GIVEN RECORDS
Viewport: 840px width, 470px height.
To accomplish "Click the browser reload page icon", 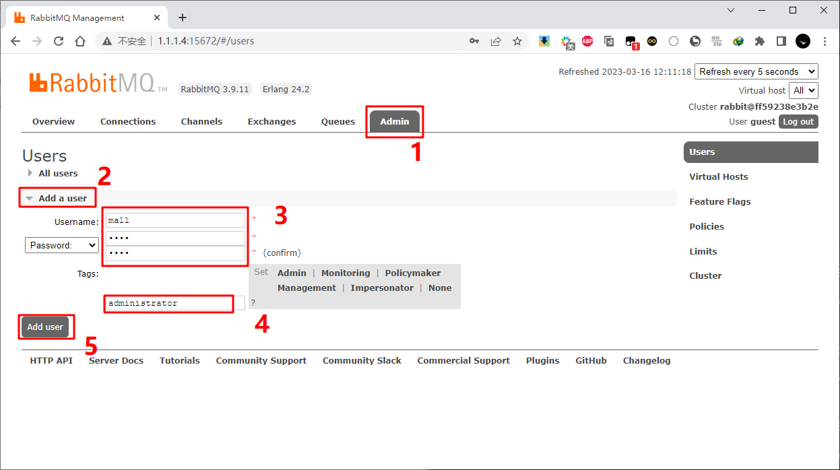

--

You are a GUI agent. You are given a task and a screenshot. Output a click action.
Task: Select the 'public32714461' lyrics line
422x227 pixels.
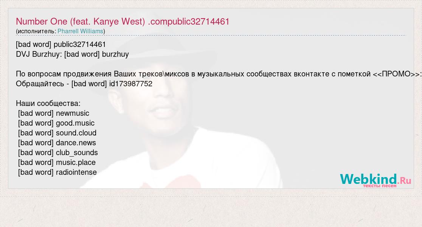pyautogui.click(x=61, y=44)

TASK STATEMENT
Please reproduce the listing from the line that contains "Viewport: 840px width, 470px height." through the line that contains "the browser reload", including both of those lines. Leave the pictures out.

ANSWER TO THE EXERCISE
Viewport: 840px width, 470px height.
To accomplish "Click the browser reload page icon", 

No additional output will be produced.